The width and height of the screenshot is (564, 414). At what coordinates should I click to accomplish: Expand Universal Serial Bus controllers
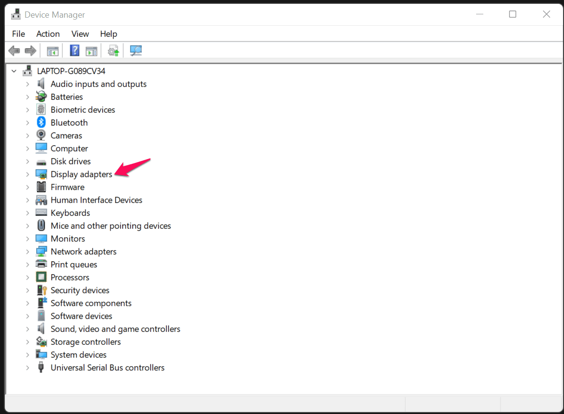pos(28,368)
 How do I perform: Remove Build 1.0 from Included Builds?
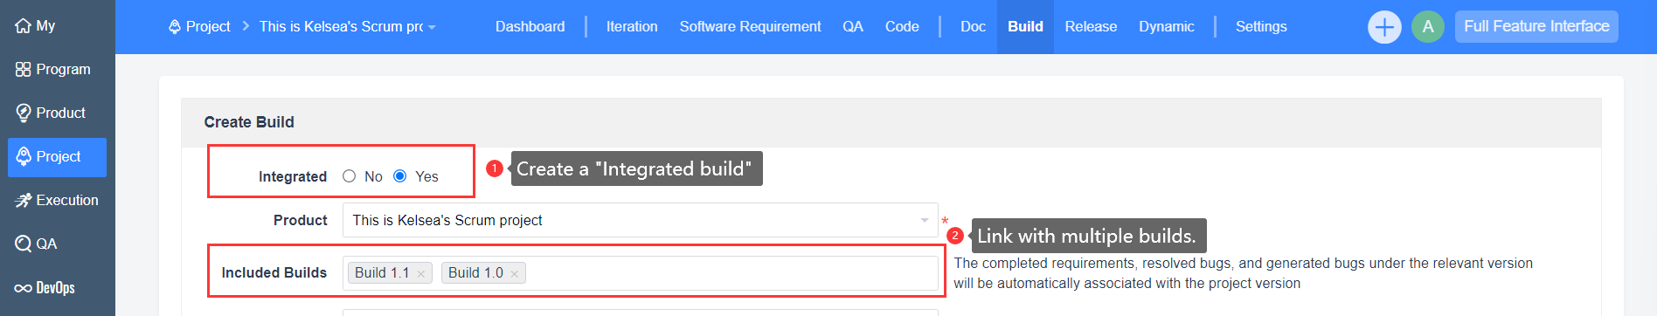click(x=515, y=274)
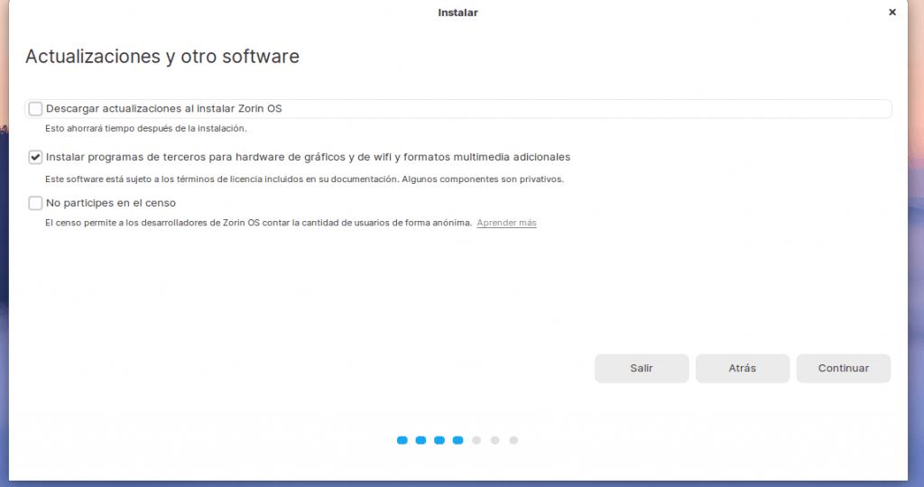Click the third blue progress dot
This screenshot has width=924, height=487.
pyautogui.click(x=439, y=440)
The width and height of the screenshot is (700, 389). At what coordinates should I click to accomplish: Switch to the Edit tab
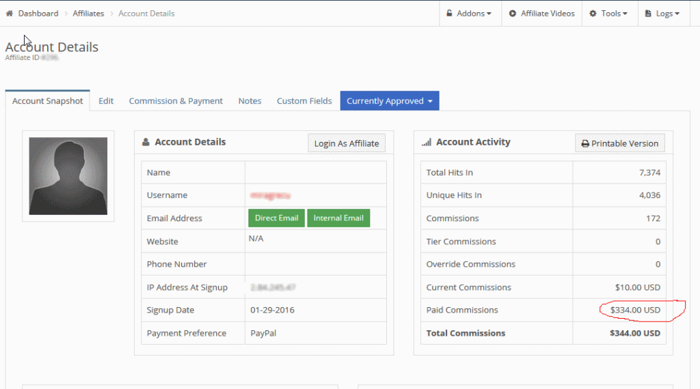pos(106,101)
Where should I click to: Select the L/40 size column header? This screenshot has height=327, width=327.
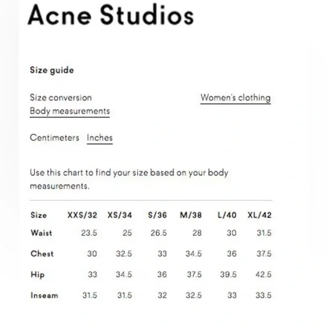tap(227, 215)
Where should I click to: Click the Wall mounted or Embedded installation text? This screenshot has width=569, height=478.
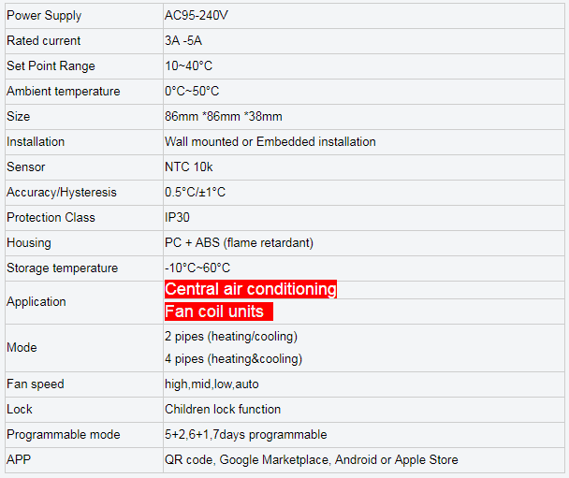(270, 142)
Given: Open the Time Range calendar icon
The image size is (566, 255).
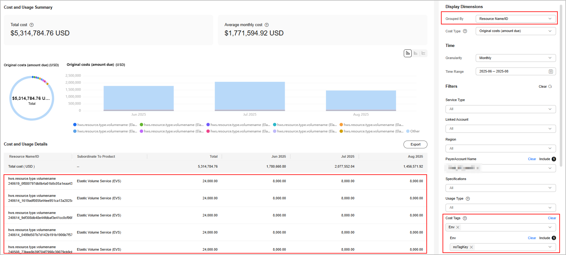Looking at the screenshot, I should (x=550, y=72).
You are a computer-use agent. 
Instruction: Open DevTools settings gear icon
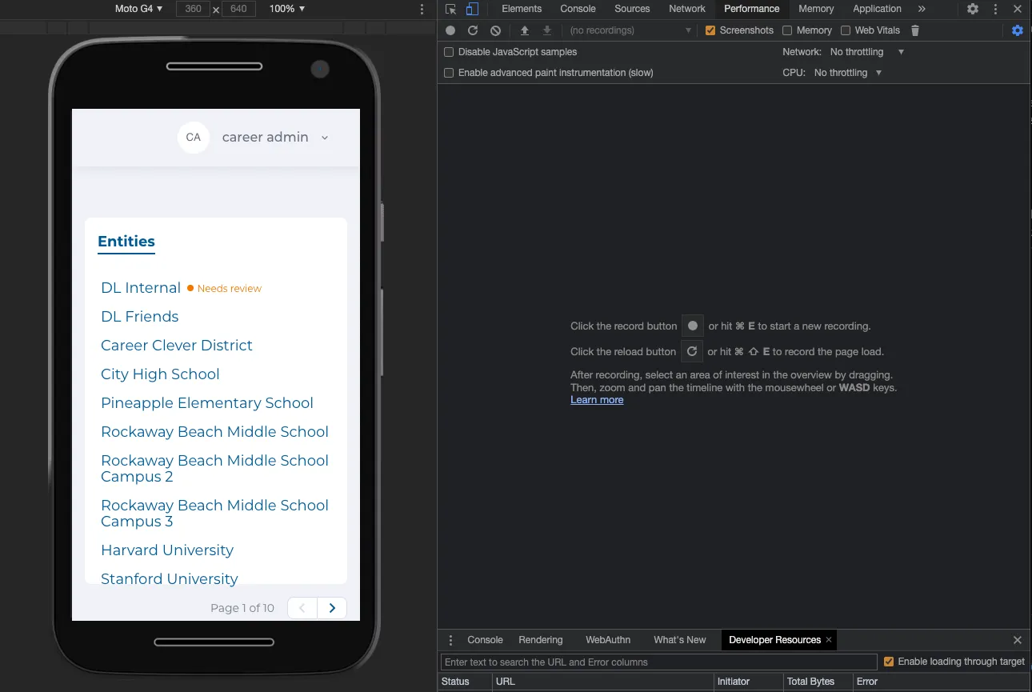tap(973, 9)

■ **EXERCISE INSTRUCTIONS**
What comes back should match the records exactly, minus any pictures.

■ **ANSWER TO THIS PROBLEM**
The width and height of the screenshot is (564, 414). At what coordinates should I click to accomplish: Expand Universal Serial Bus controllers
pos(28,368)
 How do I perform: Remove Build 1.0 from Included Builds?
click(x=515, y=274)
Click the third blue progress dot
This screenshot has width=924, height=487.
pyautogui.click(x=439, y=440)
The width and height of the screenshot is (700, 389). At what coordinates should I click to accomplish: Switch to the Edit tab
pos(106,101)
Where should I click to: Select the L/40 size column header? This screenshot has height=327, width=327.
tap(227, 215)
Where should I click to: Click the Wall mounted or Embedded installation text? This screenshot has width=569, height=478.
(270, 142)
Given: Open the Time Range calendar icon
The image size is (566, 255).
Looking at the screenshot, I should (x=550, y=72).
You are a computer-use agent. 
Instruction: Open DevTools settings gear icon
tap(973, 9)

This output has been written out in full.